[Challenge]
Copy out the records below again, word for word, starting at the line that contains "Image resolution: width=675" and ending at the line that contains "Looking at the screenshot, I should point(222,423).", with both of those lines included.
— start Data to process —
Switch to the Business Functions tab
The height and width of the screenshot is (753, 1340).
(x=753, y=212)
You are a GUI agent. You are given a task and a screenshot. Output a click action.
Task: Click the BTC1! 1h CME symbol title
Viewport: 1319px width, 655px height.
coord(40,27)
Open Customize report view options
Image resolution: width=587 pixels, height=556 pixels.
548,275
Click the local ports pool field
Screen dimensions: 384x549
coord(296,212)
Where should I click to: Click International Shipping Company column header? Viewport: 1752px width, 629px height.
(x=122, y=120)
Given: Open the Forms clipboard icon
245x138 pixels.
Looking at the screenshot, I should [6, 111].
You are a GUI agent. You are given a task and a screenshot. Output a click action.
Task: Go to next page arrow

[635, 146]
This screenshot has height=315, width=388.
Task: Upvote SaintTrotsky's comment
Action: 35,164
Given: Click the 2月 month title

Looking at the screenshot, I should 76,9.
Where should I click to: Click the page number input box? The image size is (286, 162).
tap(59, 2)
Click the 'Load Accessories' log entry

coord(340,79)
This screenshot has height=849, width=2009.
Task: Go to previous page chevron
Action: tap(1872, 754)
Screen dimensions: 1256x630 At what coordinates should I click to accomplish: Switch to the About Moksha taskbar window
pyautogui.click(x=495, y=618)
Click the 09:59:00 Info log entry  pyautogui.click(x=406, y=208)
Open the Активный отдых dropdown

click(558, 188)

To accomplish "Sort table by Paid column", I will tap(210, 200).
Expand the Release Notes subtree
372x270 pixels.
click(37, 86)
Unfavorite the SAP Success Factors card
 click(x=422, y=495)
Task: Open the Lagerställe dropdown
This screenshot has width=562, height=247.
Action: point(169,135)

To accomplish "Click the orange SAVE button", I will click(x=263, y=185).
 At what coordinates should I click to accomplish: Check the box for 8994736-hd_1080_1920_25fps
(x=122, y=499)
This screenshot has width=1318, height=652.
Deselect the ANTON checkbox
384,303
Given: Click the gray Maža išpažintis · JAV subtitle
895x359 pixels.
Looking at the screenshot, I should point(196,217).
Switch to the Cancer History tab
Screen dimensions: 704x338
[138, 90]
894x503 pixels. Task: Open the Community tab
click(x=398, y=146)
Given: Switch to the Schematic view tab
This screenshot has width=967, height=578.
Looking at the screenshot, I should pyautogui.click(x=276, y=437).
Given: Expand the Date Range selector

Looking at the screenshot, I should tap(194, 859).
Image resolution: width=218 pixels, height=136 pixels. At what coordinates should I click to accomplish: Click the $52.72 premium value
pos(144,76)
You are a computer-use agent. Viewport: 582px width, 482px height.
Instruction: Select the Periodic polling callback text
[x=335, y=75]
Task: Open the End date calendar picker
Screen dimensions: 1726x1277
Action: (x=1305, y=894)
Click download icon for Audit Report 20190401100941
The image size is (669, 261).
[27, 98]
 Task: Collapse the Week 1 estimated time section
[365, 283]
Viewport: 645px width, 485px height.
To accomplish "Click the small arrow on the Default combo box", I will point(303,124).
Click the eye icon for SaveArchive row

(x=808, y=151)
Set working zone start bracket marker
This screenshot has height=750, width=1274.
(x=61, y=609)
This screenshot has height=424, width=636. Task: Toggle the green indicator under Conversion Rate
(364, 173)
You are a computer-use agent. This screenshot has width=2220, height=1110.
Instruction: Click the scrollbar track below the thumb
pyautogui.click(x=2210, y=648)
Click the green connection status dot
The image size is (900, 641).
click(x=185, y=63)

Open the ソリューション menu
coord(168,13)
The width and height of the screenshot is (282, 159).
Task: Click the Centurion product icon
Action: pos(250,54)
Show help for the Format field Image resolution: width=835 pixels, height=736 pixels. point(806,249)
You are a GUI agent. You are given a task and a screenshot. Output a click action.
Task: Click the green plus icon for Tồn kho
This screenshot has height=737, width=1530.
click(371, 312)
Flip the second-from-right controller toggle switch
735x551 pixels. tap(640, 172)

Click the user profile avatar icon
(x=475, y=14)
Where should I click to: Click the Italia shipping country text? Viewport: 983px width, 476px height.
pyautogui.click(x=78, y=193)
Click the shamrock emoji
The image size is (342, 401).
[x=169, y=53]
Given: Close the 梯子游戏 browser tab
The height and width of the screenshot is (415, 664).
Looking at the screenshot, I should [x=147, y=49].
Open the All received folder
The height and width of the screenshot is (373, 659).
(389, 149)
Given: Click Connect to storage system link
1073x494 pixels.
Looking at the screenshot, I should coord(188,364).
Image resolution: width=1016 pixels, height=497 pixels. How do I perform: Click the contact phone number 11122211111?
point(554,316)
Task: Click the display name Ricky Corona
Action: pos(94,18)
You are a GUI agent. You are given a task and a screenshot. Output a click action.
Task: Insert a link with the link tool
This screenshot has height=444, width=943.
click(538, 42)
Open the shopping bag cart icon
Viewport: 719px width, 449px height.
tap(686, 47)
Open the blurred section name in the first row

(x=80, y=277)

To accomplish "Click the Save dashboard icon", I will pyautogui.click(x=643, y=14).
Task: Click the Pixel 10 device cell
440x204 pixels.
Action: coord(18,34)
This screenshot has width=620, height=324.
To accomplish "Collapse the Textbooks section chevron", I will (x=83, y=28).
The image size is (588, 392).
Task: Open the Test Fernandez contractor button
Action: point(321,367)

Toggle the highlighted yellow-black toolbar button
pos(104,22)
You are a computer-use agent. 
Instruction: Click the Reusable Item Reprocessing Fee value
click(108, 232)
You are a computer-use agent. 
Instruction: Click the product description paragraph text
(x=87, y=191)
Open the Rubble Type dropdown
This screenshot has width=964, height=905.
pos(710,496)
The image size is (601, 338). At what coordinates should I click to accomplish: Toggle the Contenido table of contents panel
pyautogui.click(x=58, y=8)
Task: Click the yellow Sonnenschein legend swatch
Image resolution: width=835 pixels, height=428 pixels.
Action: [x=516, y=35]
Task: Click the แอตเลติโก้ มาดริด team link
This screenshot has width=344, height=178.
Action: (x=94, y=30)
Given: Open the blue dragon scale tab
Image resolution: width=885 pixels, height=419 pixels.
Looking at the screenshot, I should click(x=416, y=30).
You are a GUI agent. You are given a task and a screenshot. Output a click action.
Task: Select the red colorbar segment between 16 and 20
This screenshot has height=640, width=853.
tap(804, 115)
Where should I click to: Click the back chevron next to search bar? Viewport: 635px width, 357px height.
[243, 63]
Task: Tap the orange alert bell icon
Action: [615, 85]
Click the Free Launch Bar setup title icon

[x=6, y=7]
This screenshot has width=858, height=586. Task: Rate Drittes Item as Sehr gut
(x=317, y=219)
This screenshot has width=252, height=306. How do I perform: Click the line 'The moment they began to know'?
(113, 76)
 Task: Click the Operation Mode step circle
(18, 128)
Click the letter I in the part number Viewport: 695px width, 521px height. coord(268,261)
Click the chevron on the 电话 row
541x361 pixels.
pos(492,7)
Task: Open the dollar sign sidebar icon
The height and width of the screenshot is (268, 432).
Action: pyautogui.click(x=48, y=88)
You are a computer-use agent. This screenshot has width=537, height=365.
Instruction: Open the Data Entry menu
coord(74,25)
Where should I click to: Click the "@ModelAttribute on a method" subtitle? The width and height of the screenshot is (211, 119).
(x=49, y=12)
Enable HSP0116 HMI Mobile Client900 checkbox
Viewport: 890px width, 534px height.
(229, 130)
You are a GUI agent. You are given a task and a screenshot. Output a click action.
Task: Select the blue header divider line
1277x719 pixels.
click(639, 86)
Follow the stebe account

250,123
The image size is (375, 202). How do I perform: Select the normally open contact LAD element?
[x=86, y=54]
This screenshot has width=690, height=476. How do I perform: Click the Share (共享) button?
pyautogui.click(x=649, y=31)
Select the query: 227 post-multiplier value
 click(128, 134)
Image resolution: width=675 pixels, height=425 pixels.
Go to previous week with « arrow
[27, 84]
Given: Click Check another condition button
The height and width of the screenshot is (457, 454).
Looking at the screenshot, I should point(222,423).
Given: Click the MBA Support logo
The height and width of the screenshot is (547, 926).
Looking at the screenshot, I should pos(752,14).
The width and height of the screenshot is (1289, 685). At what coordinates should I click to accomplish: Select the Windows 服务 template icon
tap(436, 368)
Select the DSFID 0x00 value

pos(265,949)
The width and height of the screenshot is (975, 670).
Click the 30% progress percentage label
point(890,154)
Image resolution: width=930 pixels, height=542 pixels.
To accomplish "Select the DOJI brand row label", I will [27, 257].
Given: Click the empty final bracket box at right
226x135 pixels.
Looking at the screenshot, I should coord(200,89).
— end Data to process —
[Output of the exercise]
Image resolution: width=675 pixels, height=425 pixels.
Go to previous week with « arrow
[27, 84]
Given: Click Check another condition button
The height and width of the screenshot is (457, 454).
Looking at the screenshot, I should point(222,423).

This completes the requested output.